Since 2015, TotallyAwesome Insights’ APAC-focused proprietary study is tracking pocket money patterns in 2,154 kids aged six to 14 and their parents across seven key markets.
Kids in Thailand (more than 70 per cent), Indonesia (65 per cent) and Malaysia (more than 50 per cent) are most likely to receive pocket money daily, especially between the ages of nine and 11. The highest monthly pocket money amounts are received by Aussie kids ($131 on average) and Singaporeans ($109 on average).
The study also found that kids in Australia, the Philippines, Singapore and Vietnam are given larger amounts on special occasions such as birthdays, and those amounts increase with age. On average, the six to eight-year-old cohort receives $28, while the nine to 11-year cohort receives $30 and the 12 to 14-year cohort receives $34.
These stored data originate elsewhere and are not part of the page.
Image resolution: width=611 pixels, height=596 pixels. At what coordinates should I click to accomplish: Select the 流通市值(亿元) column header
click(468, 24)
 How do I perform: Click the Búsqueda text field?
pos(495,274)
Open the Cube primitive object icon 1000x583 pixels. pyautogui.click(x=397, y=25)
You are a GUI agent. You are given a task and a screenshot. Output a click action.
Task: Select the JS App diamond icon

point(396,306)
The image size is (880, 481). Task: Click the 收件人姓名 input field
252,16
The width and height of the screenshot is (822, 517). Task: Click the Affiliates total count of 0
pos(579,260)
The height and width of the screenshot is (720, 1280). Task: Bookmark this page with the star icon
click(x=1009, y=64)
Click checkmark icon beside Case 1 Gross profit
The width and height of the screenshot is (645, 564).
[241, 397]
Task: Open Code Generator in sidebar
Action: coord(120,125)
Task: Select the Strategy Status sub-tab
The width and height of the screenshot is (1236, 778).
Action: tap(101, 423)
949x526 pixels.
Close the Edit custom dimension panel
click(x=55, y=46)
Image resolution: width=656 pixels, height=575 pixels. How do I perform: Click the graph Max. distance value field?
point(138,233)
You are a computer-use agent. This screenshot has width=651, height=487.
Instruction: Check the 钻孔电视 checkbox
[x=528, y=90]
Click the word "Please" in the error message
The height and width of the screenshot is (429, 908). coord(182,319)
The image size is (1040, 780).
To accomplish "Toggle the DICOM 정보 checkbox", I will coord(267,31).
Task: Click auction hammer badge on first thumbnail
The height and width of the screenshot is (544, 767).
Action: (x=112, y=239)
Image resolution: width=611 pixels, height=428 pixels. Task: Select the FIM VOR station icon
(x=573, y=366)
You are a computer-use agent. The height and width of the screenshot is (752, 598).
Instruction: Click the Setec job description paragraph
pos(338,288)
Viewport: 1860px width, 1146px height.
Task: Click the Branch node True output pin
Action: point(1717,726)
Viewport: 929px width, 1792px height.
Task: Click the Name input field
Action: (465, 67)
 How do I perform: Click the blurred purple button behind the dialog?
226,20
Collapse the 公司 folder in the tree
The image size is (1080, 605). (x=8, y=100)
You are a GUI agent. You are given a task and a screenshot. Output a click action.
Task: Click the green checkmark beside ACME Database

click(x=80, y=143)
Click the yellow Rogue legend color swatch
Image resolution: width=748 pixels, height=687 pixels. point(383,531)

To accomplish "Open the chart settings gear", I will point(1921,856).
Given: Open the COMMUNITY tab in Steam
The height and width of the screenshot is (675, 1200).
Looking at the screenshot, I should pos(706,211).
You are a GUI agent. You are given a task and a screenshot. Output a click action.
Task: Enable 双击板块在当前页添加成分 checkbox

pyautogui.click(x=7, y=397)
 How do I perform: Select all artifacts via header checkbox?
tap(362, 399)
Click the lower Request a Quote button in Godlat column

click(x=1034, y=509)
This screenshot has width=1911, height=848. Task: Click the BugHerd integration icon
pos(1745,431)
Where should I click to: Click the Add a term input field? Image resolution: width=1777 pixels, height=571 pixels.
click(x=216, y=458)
According to the report, 45 per cent said they have bought an item they saw online with their own money, while snacks, drinks, toys and confectionary are the most popular items for kids to spend their money on.
Snacks is the favourite category across all the markets and Thai kids are the most active consumers, with 80 per cent spending their pocket money on snacks. Toys are ranked well in Australia, Indonesia, Philippines and Vietnam, while confectionery ranks well in Thailand, Indonesia and Malaysia.
“So, what we’ve found is that kids are direct purchasers with cash of their own,” TotallyAwesome CEO Quan Nguyen said.
“But while children are budget holders and consumers in their own right, we should never lose sight of the fact they’re young and impressionable.
“This report highlights the need for brands to choose platforms that create safe, respectful environments in which kids can receive appropriate messaging for their age and experience.”